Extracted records
--- START ---
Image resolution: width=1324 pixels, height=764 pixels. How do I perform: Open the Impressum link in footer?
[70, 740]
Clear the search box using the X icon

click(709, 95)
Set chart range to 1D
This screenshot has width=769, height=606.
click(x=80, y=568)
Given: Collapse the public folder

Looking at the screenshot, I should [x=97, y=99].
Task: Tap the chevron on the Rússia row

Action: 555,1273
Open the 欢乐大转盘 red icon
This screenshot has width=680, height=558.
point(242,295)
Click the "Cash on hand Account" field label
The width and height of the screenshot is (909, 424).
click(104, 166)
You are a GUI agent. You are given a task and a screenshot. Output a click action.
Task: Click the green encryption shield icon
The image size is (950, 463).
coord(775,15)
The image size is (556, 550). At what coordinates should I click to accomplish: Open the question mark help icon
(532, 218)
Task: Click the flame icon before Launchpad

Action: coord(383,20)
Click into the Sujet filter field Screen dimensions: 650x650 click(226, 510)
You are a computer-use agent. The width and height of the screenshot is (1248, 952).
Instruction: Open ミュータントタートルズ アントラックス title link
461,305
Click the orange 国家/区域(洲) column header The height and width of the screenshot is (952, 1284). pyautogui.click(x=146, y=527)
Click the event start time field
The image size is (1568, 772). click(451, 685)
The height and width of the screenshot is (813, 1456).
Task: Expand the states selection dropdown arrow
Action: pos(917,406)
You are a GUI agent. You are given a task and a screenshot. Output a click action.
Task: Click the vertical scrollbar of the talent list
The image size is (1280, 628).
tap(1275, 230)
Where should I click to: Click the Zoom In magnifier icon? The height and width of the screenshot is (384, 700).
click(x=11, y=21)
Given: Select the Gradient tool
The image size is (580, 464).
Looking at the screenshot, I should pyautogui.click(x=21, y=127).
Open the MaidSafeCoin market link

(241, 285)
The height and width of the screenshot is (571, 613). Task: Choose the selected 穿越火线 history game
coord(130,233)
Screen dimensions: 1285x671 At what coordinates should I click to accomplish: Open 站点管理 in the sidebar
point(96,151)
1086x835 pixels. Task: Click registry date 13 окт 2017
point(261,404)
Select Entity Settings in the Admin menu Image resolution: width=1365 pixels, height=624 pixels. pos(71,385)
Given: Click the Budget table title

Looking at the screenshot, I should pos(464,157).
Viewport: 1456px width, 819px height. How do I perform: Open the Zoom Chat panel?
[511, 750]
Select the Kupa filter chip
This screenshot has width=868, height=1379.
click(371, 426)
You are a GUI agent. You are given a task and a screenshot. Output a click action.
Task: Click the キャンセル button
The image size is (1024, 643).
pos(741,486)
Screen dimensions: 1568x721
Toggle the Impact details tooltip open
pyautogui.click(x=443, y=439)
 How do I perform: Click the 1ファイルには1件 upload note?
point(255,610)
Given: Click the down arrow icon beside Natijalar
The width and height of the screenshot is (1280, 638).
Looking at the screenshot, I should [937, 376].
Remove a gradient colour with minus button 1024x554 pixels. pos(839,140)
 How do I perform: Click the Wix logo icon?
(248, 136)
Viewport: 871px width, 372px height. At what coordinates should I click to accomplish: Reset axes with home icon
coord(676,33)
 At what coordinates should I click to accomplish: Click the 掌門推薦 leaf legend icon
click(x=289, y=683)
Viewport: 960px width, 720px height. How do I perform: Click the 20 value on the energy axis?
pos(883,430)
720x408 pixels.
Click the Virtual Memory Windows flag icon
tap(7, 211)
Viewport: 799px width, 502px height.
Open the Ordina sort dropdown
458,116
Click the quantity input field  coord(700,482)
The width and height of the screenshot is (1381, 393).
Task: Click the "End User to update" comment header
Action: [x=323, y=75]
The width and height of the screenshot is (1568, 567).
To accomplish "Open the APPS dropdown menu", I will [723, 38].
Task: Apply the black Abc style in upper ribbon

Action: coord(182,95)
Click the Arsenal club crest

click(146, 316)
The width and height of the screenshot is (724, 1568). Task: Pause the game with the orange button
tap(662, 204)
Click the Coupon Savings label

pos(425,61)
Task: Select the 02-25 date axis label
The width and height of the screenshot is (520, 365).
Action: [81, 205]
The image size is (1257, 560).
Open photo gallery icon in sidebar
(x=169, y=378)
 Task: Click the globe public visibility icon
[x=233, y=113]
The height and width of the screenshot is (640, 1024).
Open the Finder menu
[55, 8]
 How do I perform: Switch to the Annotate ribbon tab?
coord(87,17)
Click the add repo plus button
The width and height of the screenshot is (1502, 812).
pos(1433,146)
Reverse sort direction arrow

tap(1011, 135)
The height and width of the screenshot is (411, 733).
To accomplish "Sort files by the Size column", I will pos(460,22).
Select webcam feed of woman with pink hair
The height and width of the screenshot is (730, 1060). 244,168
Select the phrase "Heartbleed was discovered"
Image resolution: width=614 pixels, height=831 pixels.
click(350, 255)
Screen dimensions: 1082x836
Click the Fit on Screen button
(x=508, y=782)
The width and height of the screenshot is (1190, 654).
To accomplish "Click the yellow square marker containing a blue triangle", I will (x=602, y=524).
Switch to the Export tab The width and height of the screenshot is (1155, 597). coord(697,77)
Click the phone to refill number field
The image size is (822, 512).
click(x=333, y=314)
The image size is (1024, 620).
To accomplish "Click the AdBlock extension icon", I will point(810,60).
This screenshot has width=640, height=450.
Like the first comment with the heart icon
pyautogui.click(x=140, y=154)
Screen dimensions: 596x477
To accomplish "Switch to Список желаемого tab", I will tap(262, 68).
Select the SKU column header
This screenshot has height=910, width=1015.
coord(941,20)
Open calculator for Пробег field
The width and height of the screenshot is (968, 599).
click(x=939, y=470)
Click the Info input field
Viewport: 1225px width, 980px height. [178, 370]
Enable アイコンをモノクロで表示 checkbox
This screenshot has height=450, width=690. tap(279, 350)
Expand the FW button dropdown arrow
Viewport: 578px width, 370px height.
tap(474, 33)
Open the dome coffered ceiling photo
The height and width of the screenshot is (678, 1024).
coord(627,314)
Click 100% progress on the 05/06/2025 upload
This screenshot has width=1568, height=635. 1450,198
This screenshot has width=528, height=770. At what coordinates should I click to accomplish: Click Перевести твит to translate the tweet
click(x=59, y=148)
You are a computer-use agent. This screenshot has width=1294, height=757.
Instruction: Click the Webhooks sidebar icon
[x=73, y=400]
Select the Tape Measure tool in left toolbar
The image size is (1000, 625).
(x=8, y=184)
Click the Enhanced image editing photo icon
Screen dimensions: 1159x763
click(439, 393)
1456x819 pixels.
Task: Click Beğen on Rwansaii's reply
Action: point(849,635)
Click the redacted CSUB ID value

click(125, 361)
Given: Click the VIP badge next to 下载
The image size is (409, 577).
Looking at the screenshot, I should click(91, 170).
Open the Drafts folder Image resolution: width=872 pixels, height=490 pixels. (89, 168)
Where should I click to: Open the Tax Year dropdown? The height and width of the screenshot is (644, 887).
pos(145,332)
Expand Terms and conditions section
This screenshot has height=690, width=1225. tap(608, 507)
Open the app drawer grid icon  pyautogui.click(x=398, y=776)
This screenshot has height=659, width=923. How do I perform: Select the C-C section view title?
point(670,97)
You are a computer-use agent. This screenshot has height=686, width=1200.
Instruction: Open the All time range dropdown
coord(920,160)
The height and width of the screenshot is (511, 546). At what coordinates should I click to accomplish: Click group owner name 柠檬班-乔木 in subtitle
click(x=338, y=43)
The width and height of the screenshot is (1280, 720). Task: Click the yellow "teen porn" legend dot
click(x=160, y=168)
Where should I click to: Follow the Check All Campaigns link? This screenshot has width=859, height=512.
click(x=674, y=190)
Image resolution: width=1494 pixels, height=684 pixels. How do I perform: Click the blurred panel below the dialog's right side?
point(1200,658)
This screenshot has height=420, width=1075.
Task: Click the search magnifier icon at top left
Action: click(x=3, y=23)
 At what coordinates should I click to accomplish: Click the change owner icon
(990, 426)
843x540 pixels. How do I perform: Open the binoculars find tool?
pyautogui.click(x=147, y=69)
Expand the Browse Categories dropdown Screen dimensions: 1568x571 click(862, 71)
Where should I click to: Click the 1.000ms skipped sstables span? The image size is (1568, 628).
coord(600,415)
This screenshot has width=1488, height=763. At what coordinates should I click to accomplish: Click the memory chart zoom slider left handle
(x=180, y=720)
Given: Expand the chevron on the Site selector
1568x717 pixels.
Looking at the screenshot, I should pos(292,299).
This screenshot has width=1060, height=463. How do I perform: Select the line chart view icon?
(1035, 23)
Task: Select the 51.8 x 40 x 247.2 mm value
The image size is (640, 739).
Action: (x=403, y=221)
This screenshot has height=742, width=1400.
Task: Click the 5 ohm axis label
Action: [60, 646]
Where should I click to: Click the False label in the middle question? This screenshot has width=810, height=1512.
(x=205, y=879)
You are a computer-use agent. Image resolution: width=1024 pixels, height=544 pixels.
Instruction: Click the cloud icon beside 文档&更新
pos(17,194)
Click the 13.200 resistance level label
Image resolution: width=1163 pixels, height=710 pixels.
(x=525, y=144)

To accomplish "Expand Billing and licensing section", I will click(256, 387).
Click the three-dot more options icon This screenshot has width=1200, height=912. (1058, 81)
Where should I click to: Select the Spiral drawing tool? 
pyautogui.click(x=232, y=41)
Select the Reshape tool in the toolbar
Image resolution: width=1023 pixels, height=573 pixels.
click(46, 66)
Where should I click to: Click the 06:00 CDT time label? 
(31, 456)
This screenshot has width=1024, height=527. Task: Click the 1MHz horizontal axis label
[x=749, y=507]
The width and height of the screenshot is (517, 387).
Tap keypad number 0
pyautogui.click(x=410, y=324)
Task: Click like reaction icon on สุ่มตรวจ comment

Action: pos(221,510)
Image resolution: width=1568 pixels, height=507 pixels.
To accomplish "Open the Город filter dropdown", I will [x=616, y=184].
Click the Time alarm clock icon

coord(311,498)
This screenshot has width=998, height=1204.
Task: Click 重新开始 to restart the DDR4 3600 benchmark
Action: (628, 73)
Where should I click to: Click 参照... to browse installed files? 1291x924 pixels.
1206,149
--- END ---
* **Try it**
Set down, exactly as they stand above, the lines starting with the line with "Task: Click the globe public visibility icon" and going on through the line with "This screenshot has width=640, height=450.", and no others.

* **Response**
 Task: Click the globe public visibility icon
[x=233, y=113]
The height and width of the screenshot is (640, 1024).
Open the Finder menu
[55, 8]
 How do I perform: Switch to the Annotate ribbon tab?
coord(87,17)
Click the add repo plus button
The width and height of the screenshot is (1502, 812).
pos(1433,146)
Reverse sort direction arrow

tap(1011, 135)
The height and width of the screenshot is (411, 733).
To accomplish "Sort files by the Size column", I will pos(460,22).
Select webcam feed of woman with pink hair
The height and width of the screenshot is (730, 1060). 244,168
Select the phrase "Heartbleed was discovered"
Image resolution: width=614 pixels, height=831 pixels.
click(350, 255)
Screen dimensions: 1082x836
Click the Fit on Screen button
(x=508, y=782)
The width and height of the screenshot is (1190, 654).
To accomplish "Click the yellow square marker containing a blue triangle", I will (x=602, y=524).
Switch to the Export tab The width and height of the screenshot is (1155, 597). coord(697,77)
Click the phone to refill number field
The image size is (822, 512).
click(x=333, y=314)
The image size is (1024, 620).
To accomplish "Click the AdBlock extension icon", I will point(810,60).
This screenshot has width=640, height=450.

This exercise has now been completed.